The apple harvest is in full swing, and Ashley Green is reaping the rewards of a year’s hard work.
The Adelaide Hills grower hopes agriculture will receive a fair slice of the budget pie in a state where investment in defence has received widespread attention.
“We’ve got 60 people working here today,” he said.
“I’ve got a friend down the road who has a cherry orchard, in harvest he has 1000 people employed.
“That’s only two farms, there’s a lot of other employment and businesses in the hills, and that could double with the right economic stimulus.”
Mr Green wants to see more money set aside to help his sector develop export markets.
While other horticulture producers, including orange growers, have seen a massive bump in exports because of the China Free Trade Agreement, apple farmers do not yet have access.
“The Free Trade Agreement isn’t necessarily a green light, it is just an agreement,” he said.
“There’s a lot of work to be done in market access, negotiations, and on import protocols around pests and diseases.”
Access to foreign markets is negotiated commodity by commodity.

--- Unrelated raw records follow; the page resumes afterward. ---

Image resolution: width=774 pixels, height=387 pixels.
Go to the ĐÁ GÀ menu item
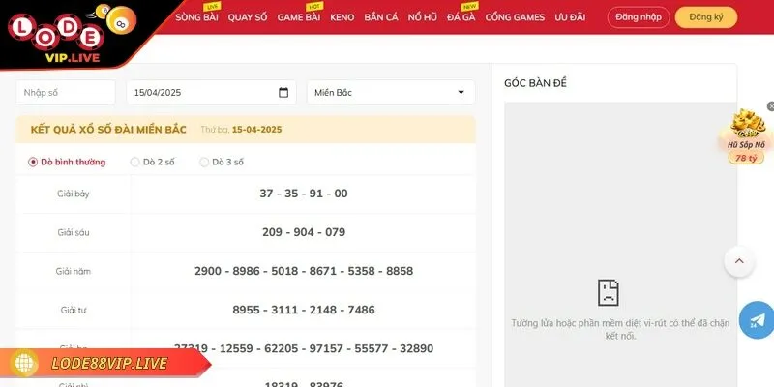click(460, 17)
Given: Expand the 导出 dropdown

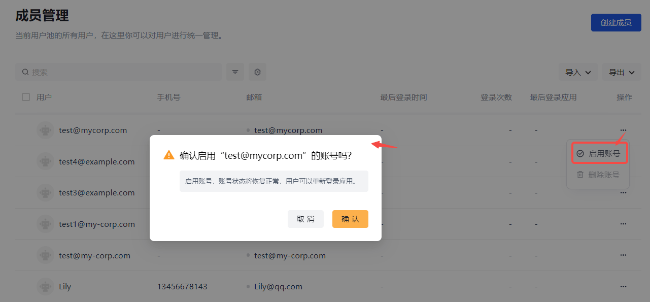Looking at the screenshot, I should pos(622,72).
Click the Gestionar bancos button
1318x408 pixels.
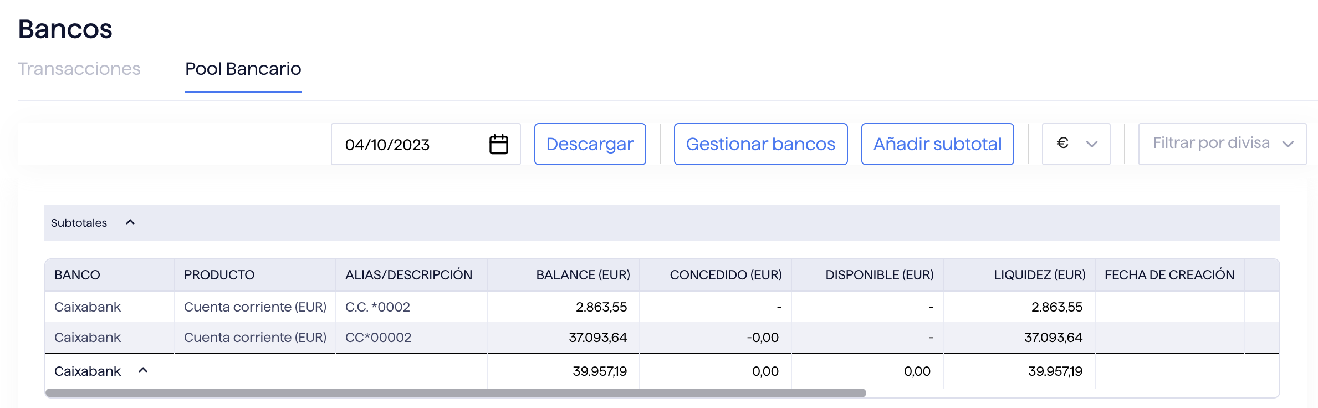click(760, 144)
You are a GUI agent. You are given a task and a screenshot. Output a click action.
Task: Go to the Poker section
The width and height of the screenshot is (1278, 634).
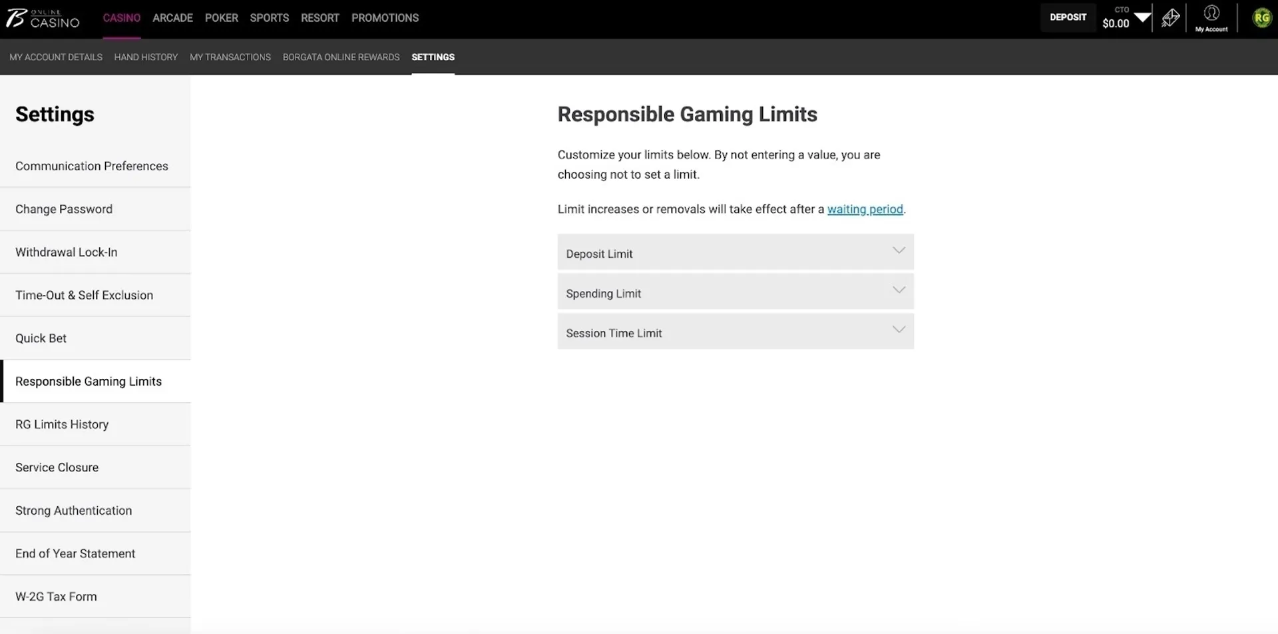pos(221,18)
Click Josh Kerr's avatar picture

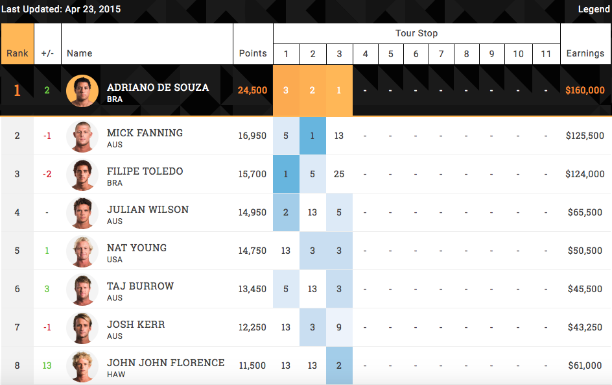(82, 328)
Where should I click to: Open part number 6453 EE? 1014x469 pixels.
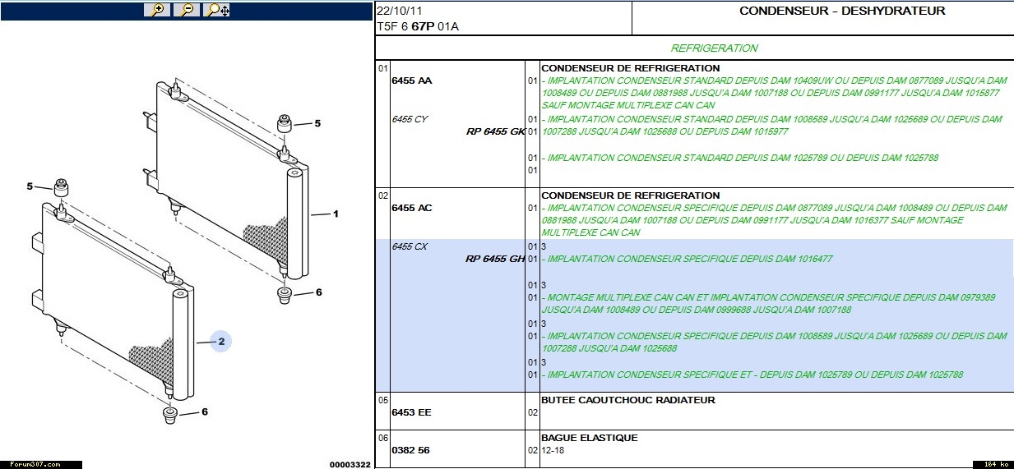pyautogui.click(x=411, y=412)
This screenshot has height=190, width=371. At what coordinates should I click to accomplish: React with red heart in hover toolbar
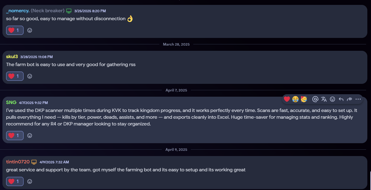287,99
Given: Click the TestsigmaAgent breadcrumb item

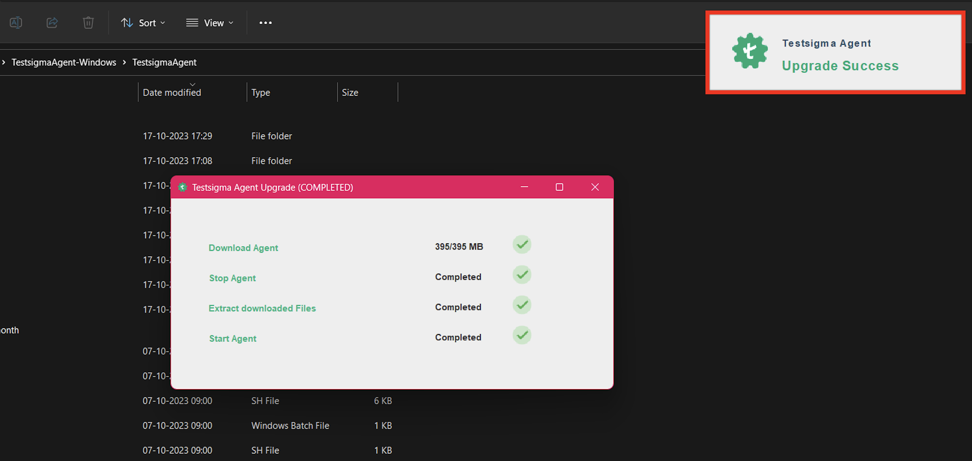Looking at the screenshot, I should tap(164, 62).
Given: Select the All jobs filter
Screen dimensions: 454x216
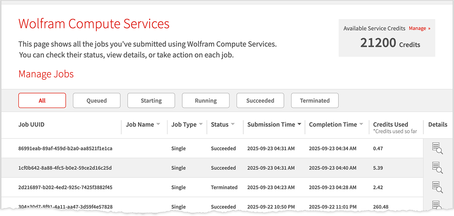Looking at the screenshot, I should (42, 100).
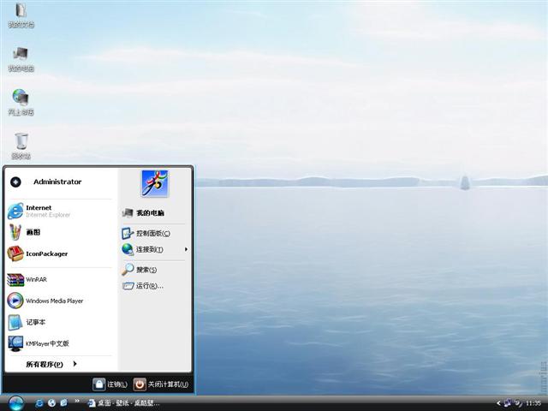Open the Recycle Bin desktop icon

(x=21, y=142)
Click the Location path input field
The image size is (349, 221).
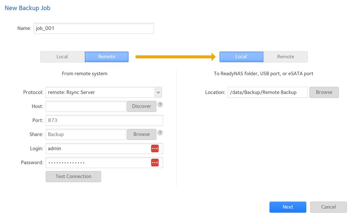click(267, 92)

“I believe it would be the biggest thing to happen to our industry if we could sell to China and some of the other Asian countries,” he said.

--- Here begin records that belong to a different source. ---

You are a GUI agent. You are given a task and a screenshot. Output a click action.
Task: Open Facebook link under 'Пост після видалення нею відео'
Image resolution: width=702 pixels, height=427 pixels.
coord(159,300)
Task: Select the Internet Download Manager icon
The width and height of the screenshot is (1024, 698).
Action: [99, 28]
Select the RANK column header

“We would see investment like never before.”
National Farmers Federation chief executive Tony Mahar said other items on the rural wishlist included money to fix mobile black spots and changes that would improve access to seasonal workers.
He said farmers in the eastern states would also be listening for a commitment to the building and upgrading of inland rail infrastructure.
“We’ll be listening for things that really make a difference to farmers to reduce their costs across the supply chain, but also to provide them with improved market access,” Mr Mahar said.
“Things like a commitment to inland rail, which we know will significantly reduce costs and increase opportunities for the Australian farm sector.”
A freight corridor from Brisbane to Melbourne via the NSW town of Parkes would cost an estimated $10 billion and take about 10 years to complete.
NSW Farmers Association chief executive Matt Brand said it would make a critical difference to farmers living across the state.
“The inland rail [project] is very important,” he said.
“If you look at what we’re seeing in other markets around the world, getting product to port quickly when you’re an export-oriented business is very important, and that’s why we’re really encouraged by the noise we’re hearing around inland rail.”
Last year’s budget delivered a number of small gains for farmers, but the biggest wins came later, with the delivery of the $4 billion agriculture competitiveness white paper.